Later mixed by Dave Fridmann (MGMT, Tame Impala, Flaming Lips), the making of Free Your Mind was unlike any previous Cut Copy record, inspiring frontman Dan Whitford towards a new approach to songwriting. “The process that we did for this record was completely different to the last one,” says Hoey. “Like, just writing a lot of music and not thinking about themes too early on. The idea was to never second-guess anything. The process started out with a song a day or an idea a day, and once the day finished [we’d] start with something completely new and not overthink it.

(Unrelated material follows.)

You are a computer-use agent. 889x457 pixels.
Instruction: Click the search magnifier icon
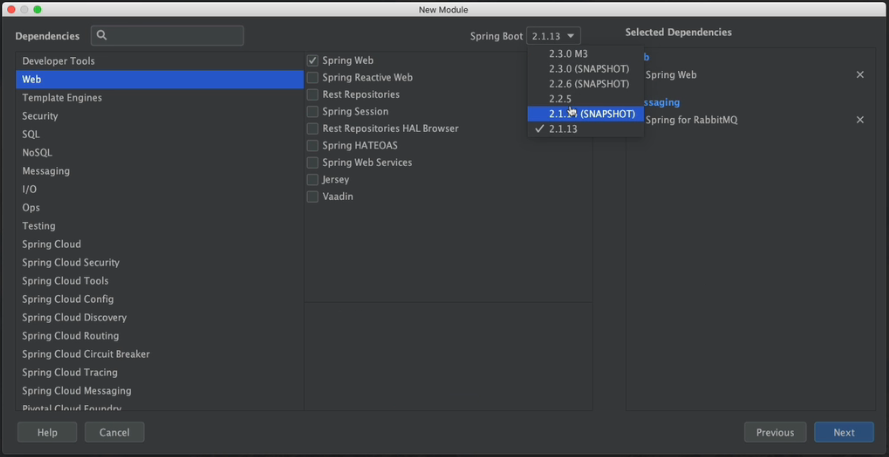103,36
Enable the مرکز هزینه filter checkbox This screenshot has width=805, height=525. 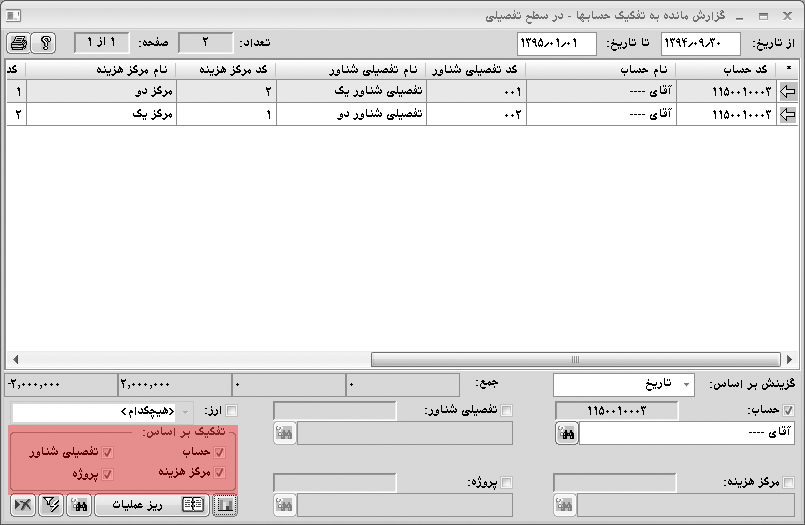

And then when we went into the studio to start really shaping these ideas into songs, we applied the same principle of never over-working it or second-guessing it. The first time you do something is generally the best, we found.” And it looks like they’re right: “Every song is very much uplifting and it kind of goes for the jugular a bit more in every track.”

For psychedelic synth title track ‘Free Your Mind’, the foursome had celebrity mate Alexander Skarsgard (True Blood, The East, Melancholia) star in the video. While unwinding after a gig in Rio, Hoey and the others were told by the promoter that Skarsgard is a big fan and would love to meet them. They all ended up hanging out for the night and shared brekkie the next morning. Two years on, ‘Free Your Mind’ film clip director Chris Hill pushed the boys – who didn’t want to stretch the friendship – to ask Skarsgard to feature. “So we had to move the show within a week from Australia to LA – ’cause he only had two days free between film projects to really make a clip – and so it was a huge day; it was like a 17-hour shoot and he did it purely for the love as well, and just ’cause he was a fan and a friend. It was just really amazing to see him work … Before every scene he’d be like, ‘OK, so what was happening in the scene before, what should I be feeling walking into this room?’ It was amazing that he was able to find the time and make the time to do it.”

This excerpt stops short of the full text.